> [The task]:
Repeat the data that follows exactly, starting at the line with "716x469 pixels. Task: Select the Hourly tab" and ending at the line with "Task: Click the", and leave out every picture.
-------- Source material
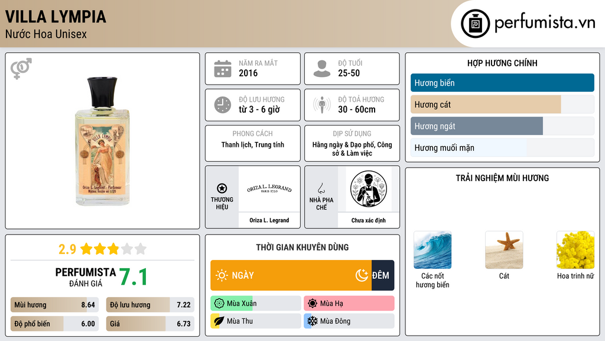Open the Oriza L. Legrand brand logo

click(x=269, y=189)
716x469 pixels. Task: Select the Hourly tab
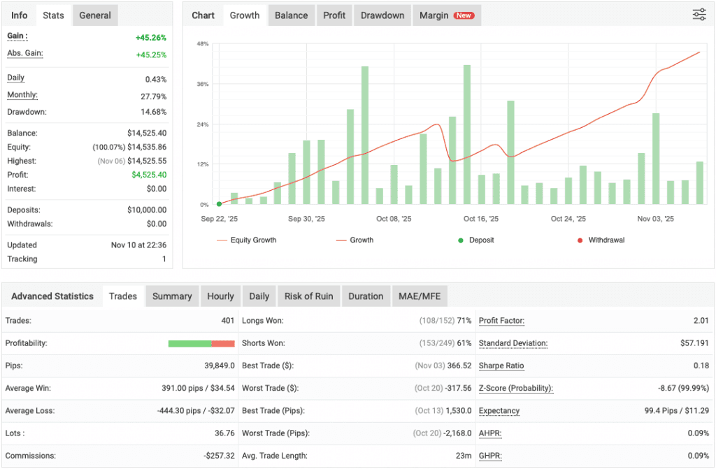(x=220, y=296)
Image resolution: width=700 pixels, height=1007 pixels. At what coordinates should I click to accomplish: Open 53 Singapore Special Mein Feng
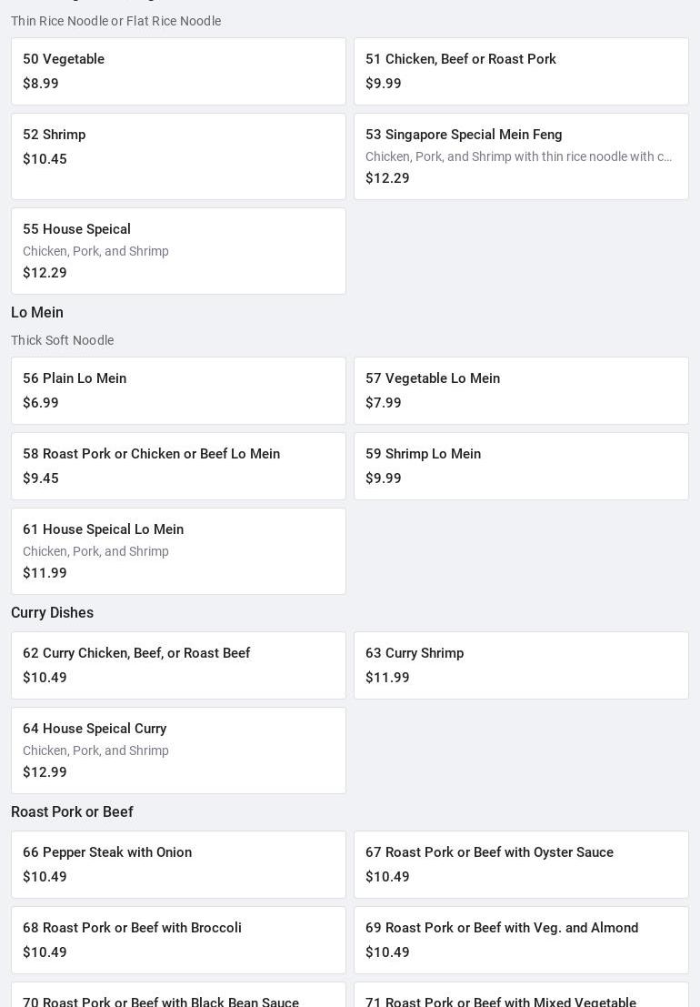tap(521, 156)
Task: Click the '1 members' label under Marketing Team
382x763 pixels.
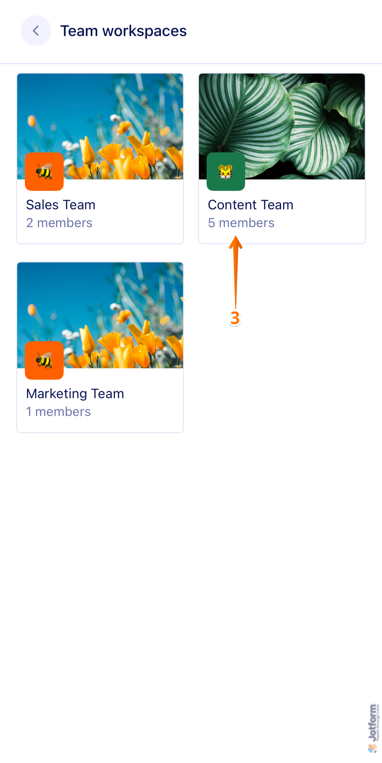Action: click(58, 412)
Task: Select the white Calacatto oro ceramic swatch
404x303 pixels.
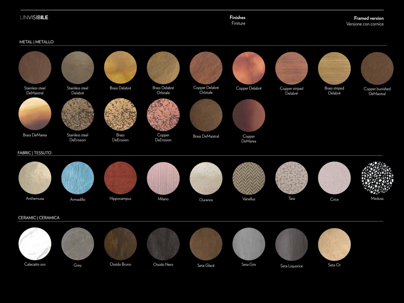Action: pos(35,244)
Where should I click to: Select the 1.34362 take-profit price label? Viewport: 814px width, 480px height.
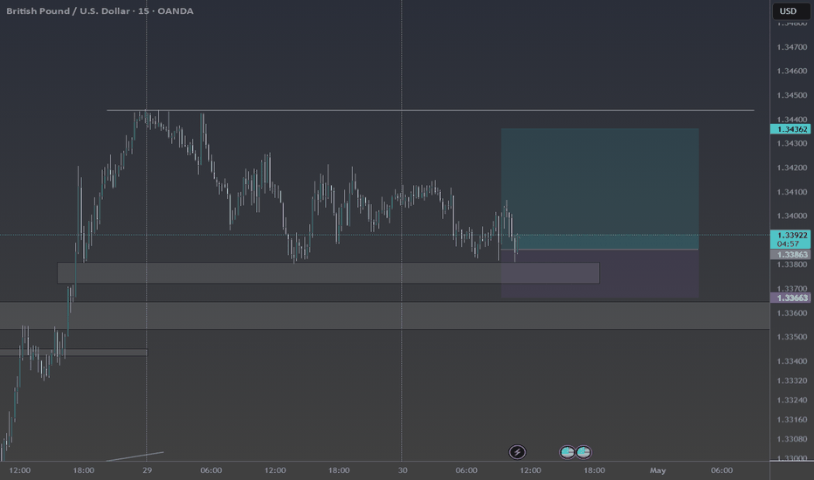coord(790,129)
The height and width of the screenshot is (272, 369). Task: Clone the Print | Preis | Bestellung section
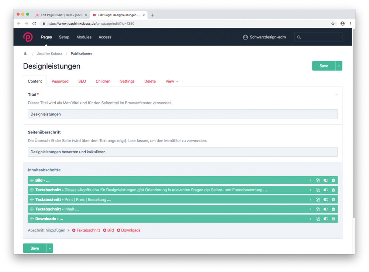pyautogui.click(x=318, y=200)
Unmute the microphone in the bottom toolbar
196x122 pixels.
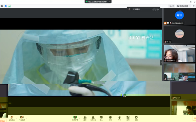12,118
----------------
> [Exercise result]:
716x469 pixels. Task: Select the Hourly tab
(x=220, y=296)
Image resolution: width=700 pixels, height=1007 pixels. At what coordinates should I click to accomplish: Open 53 Singapore Special Mein Feng
tap(521, 156)
Task: Click the '1 members' label under Marketing Team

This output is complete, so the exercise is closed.